La forma que tenemos de defendernos ante toda esta avalancha de sufrimiento es la de escondernos de todo lo que nos pueda, de hecho, hacer sufrir. Y no cabe la menor duda de que no existe nada en el mundo a lo que le tengamos más miedo que al amor. Así que lo hemos sentenciado: el amor ha muerto, lapidado en todos sus sentidos como gran sacrificio de la sociedad moderna. Pero esto no es nuevo, viene de atrás. Antes de someterse a un juicio irrelevante por lo obvio de su culpabilidad, el amor ya había sido sospechoso de sumir a la humanidad en un pozo de sufrimiento. Al humano, que tanto odia sentirse débil y que los demás lo perciban como un ente vulnerable, hacía ya tiempo que le producía pavor el simple acto de amar.

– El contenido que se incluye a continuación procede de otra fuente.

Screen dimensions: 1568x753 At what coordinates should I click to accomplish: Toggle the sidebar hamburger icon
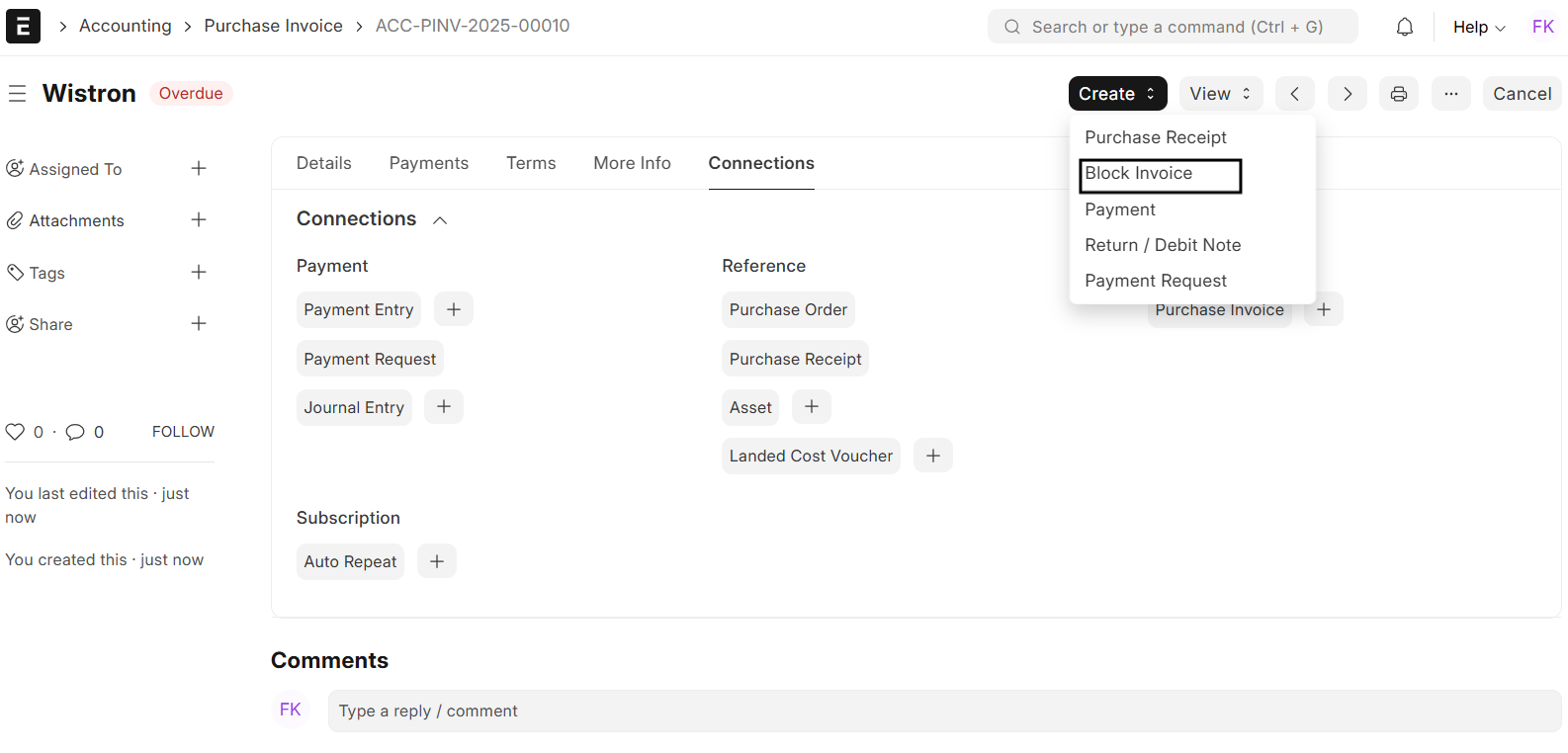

En 1933, Merian C. Cooper y Ernest B. Schoedshack crearon una figura literaria fantástica en la gran pantalla para describir este proceso: King Kong. El rey de la Isla Calavera, un gorila gigante que vive sometiendo a civilizaciones a su gusto dada su enorme superioridad y lo infranqueable y primario de su desarrollo psicológico, se derrumba por una soberana estupidez: se enamora como un humano más. Kong ve cómo su imperio se desmorona por culpa de la debilidad que le genera el hecho de depender emocionalmente de otra persona, de querer protegerla, de anteponerla a sus prioridades previas. En definitiva, Kong muere en lo alto del edificio más elevado de la ciudad más importante del mundo intentando salvar a su amada, una mujer rubia que lo teme y lo repele a partes iguales. De todos modos, hay algo de poético en la muerte de Kong, de igual modo que lo hay en cada muerte romántica de la historia de la literatura. Pero, a día de hoy, a nadie se le ocurriría morir por amor.

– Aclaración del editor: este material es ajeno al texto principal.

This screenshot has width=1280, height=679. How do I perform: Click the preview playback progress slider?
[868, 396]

Es evidente que el amor nos hace vulnerables. El concepto, sin embargo, puede discutirse: ¿es estrictamente necesario que ser vulnerable sea algo negativo? Existe cierta suerte de salvación en el dolor, si lo piensas: es en los momentos más ínfimos de nuestra vida en los que acabamos, finalmente, avanzando, comprendiéndonos a nosotros mismos y acercándonos a la verdad, sea cual sea ésta. La vida en la planicie no es más que una muerte constante. Imagínatelo rápido: una montaña rusa sin subidas ni bajadas, solo una línea recta a toda velocidad, con el viento siempre a favor. Nadie se subiría a esa puta montaña rusa. Y por eso seguimos intentando amar, aunque cada vez sepamos hacerlo menos. Porque, al igual que Alvy Singer y Annie Hall, necesitamos los huevos. Y no hay nada malo en ello, está inscrito en nuestra constitución como seres vivientes y molientes.

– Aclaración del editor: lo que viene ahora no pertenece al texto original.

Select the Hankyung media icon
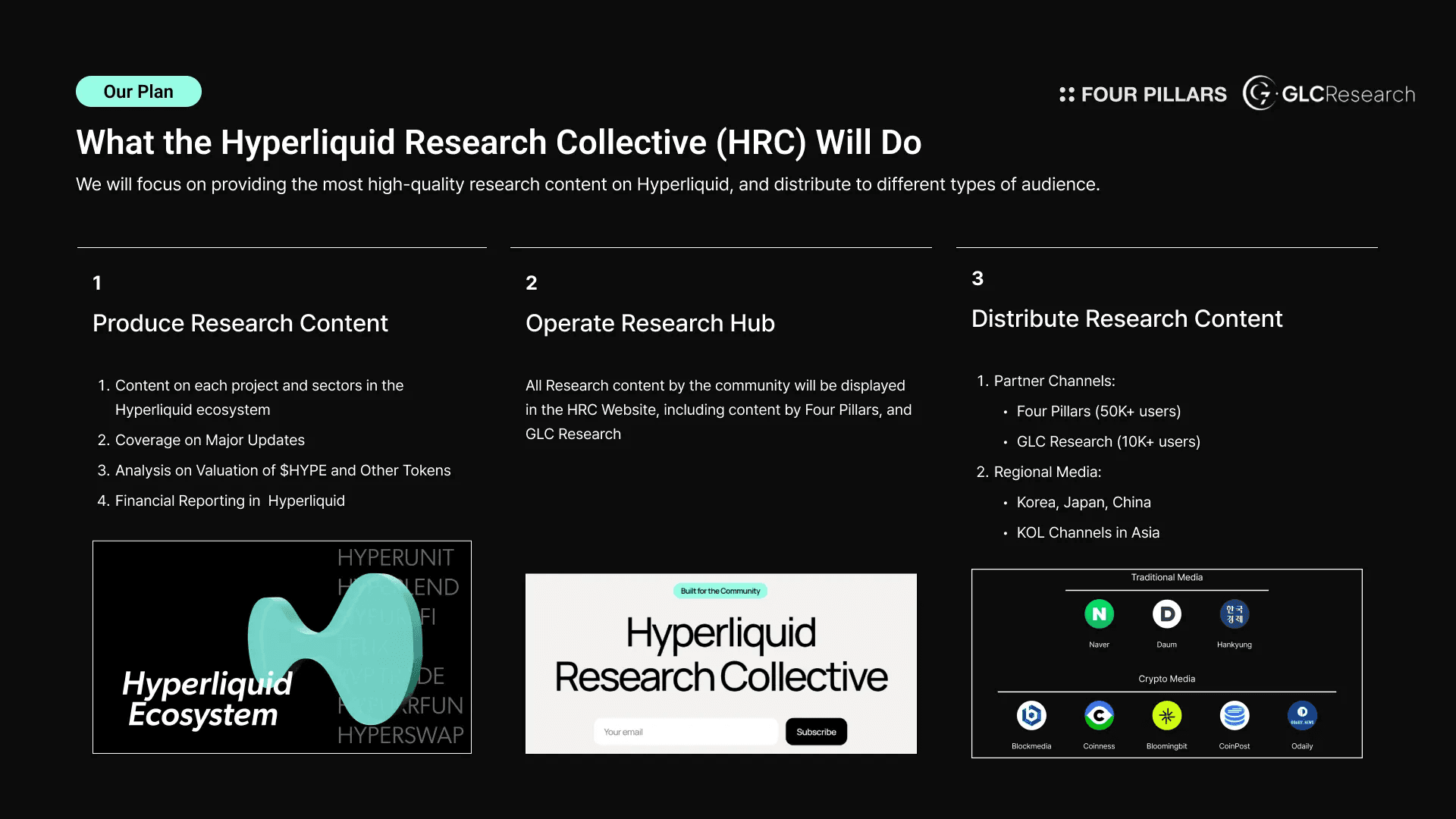The width and height of the screenshot is (1456, 819). (1234, 614)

La idea de que el amor es nuestro último vínculo con nosotros mismos se encuentra más arraigada que nunca en La bella y la bestia, el tantas veces adaptado cuento de hadas francés. En su versión cinematográfica de 1945, dirigida por Jean Cocteau, la bestia sentencia finalmente, tras convertirse de nuevo en príncipe: “El amor puede convertir a un hombre en una bestia. Pero también puede convertir a un hombre horrible en algo bello”.Y es ahí, en ese modelaje, donde se encuentra la esencia del amor. En cierto modo inconsciente nos diseña, nos hace aprender cosas de los demás, de nosotros mismos y de nuestro entorno, y sobre todo nos hace partícipes de él, nos convierte en piezas del tablero.

Teniendo sobre la mesa la idea obvia de que el amor nos hace vulnerables y también teniendo en consideración el hecho de que la vulnerabilidad puede no ser necesariamente negativa, sabiendo además que esto ha sido así desde que el ser humano es ser humano, es preciso volver a la cuestión original: ¿por qué ha muerto ahora el amor? ¿Vivimos acaso en la era del desprendimiento emocional? En este punto, cabe regresar a la cuestión de la velocidad, del modo irreverente en el que se suceden las cosas en el mundo actual. Erich Fromm lo explica perfectamente en El arte de amar: “¿Sucede acaso que solo se consideran dignas de ser aprendidas las cosas que pueden proporcionarnos dinero o prestigio, y que el amor, que ‘solo’ beneficia al alma, pero que no proporciona ventajas en el sentido moderno, sea un lujo por el cual no tenemos derecho a gastar muchas energías?”. El arte de amar se escribió en 1959. Han pasado 58 años y la realidad expresada por Fromm no ha hecho más que multiplicarse por infinito.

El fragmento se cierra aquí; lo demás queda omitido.